The pelvic floor muscles in women support the pelvic organs: the urethra, bladder, intestines, rectum, uterus, cervix, and vagina (via Healthline). The muscles work like a hammock at the bottom of the pelvis, scooping up toward your head when engaged. You can identify them by stopping your urine flow midstream — that tightening sensation felt across the pelvis is the contraction of the pelvic floor muscles. These muscles are important for sexual health and function, urinary health, and stabilizing the hips and trunk. They can be weakened by pregnancy, vaginal birth, menopause, age, prolonged sitting, sexual abuse, and excessive weight. Conditions like endometriosis, irritable bowel syndrome, and interstitial cystitis can also contribute to pelvic floor disorders.

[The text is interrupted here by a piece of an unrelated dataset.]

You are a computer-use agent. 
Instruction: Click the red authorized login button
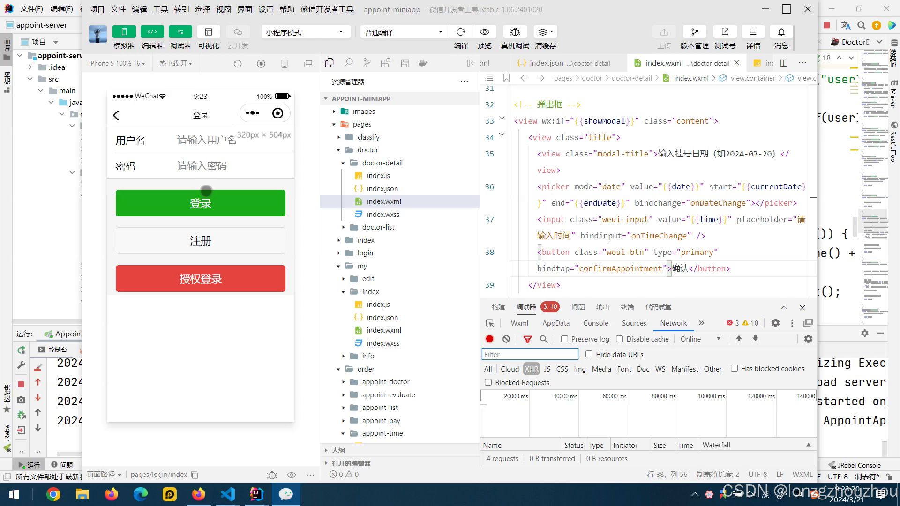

How to strengthen your pelvic floor correctly
If your pelvic floor muscles are weakened, it can lead to different types of incontinence, like leaking a bit of urine when laughing, coughing, or sneezing (via the Mayo Clinic). Kegel exercises, also known as pelvic floor muscle training, work by strengthening the muscles. You can try them out by pretending as if you're sitting on a marble, tightening the pelvic muscles like you're picking up the marble. You can repeat 3 sets of 10 per day.
Most people aren't doing kegels properly, urogynecologist and pelvic floor expert Dr. Betsy Greenleaf told mindbodygreen. If done incorrectly, you could actually put even more stress on your pelvic floor. The first mistake is bearing down as if you're having a bowel movement, which is the opposite of tightening. That straining could put even more pressure on the muscles, defeating the purpose of the exercises. The second mistake is doing kegels while urinating. Many people have been told this is a good way to tighten the muscles, but contracting the bladder over and over can force the urine into the kidneys if it's not let out of the body easily. While this is a good way to initially identify the pelvic floor muscles, it's not recommended as a regular kegel exercise.